| Ziel 1 |
Gib aus dem Forumsthread zum trüben Schwimmteich den Abschnitt wortgetreu aus, beginnend bei „## mpreis (10.“ und endend bei „den Boden sehen.“.

| Lesetext |

╭──

# Wasser im Schwimmteich trüb



## mpreis (10. Apr. 2017)

Ich habe das Problem, dass das Wasser in unserem Schwimmteich einen gelb-braunen Stich hat - siehe Bild:


  


Man kann im Schwimmbereich auch nicht mehr bis auf den Boden sehen.


Den Beckenboden habe ich bereits abgesaugt, dabei kamen natürlich jede Menge Mulm und Pflanzenreste zum Vorschein.


Dennoch ändert sich der Wasserzustand nicht - es ist und bleibt trüb.


Ich habe nicht gedüngt bzw. auch sonst keine Mittel ins Teichwasser gegeben.


Was kann ich tun?


----------



## ThorstenC (10. Apr. 2017)

Guten Tag und willkommen im Forum.
Als erstes mit kurzen Text, Bildern ggf. den Teichbau beschreiben und die Technik.
Ansonsten kann man nur raten.

Kurz zum "Was kann ich tun?":
Vielleicht gar nichts und abwarten...

╰──

| Eingabedaten |
╭──

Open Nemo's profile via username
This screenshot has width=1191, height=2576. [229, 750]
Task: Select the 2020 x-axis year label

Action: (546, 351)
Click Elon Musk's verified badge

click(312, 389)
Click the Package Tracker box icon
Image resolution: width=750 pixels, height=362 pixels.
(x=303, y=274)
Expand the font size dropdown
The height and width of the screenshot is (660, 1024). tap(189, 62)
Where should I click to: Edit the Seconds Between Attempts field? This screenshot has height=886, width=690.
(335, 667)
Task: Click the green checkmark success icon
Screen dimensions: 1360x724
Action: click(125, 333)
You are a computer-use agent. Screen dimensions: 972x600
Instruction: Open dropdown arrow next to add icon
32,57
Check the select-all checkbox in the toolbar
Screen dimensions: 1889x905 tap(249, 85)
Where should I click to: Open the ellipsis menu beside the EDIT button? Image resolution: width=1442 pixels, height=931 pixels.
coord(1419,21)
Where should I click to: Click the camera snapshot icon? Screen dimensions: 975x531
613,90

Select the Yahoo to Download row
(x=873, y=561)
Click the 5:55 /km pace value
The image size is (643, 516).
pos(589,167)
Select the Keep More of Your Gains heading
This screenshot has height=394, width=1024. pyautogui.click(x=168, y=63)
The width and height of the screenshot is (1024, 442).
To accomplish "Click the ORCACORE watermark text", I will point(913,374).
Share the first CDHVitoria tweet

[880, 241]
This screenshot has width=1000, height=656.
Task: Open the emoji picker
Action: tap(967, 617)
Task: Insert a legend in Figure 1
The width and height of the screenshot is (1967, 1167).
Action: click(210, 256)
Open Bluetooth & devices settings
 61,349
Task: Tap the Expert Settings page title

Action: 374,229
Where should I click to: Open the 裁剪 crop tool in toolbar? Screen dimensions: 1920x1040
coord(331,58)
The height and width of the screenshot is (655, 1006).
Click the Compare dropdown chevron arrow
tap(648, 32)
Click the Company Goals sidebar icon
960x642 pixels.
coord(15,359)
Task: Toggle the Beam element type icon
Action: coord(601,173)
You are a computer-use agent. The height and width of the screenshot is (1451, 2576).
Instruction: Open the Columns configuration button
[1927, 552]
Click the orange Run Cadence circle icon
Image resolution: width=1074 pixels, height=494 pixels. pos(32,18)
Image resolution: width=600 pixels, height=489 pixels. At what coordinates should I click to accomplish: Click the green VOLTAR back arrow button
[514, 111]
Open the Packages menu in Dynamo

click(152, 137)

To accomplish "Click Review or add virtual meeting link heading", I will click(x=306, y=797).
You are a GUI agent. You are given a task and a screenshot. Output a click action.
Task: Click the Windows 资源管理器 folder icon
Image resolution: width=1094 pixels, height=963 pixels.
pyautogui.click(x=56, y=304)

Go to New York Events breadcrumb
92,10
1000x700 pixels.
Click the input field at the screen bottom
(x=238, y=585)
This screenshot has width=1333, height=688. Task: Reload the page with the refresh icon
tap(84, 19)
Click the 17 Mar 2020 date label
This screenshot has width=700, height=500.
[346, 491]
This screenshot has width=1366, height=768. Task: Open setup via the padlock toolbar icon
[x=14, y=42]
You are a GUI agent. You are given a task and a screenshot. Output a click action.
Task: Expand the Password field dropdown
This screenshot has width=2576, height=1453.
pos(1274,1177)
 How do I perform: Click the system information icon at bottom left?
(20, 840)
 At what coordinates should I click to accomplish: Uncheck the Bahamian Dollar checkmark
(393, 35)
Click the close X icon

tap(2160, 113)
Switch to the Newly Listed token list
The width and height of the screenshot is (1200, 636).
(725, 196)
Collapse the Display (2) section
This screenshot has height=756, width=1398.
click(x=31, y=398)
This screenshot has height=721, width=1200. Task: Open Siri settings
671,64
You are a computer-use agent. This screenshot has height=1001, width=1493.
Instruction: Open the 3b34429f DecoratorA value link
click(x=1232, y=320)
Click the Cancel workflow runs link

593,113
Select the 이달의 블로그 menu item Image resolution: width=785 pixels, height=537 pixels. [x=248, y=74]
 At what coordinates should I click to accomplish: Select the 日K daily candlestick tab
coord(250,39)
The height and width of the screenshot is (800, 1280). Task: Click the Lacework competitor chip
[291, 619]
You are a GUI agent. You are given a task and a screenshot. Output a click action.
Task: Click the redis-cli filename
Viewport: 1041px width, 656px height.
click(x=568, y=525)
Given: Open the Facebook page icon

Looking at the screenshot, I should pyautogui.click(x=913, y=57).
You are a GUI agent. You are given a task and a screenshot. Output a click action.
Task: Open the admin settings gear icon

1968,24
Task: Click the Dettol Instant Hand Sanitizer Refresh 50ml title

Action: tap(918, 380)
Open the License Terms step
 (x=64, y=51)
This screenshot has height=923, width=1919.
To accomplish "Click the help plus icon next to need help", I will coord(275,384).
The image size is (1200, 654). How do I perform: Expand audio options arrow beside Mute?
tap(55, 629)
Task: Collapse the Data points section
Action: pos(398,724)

╰──

| Ziel 2 |
Stelle bitte die Datensätze, beginnend bei der Zeile mit „Image resolution: width=600“ und endend bei der Zeile mit „click(152, 137)“, als zweispaltige CSV mit den Spalten „Aufgabe“ und „Wert“ dar, eine Zeile je Datensatz. In „Aufgabe“ steht der Text, in „Wert“ die Antwort, jeweils als ein Feld in Anführungszeichen und mit Leerzeichen statt Zeilenumbrüchen.

| Ausgabe 1 |
## mpreis (10. Apr. 2017)

Ich habe das Problem, dass das Wasser in unserem Schwimmteich einen gelb-braunen Stich hat - siehe Bild:


  


Man kann im Schwimmbereich auch nicht mehr bis auf den Boden sehen.

| Ausgabe 2 |
Aufgabe,Wert
"Image resolution: width=600 pixels, height=489 pixels. At what coordinates should I click to accomplish: Click the green VOLTAR back arrow button","[514, 111]"
"Open the Packages menu in Dynamo","click(152, 137)"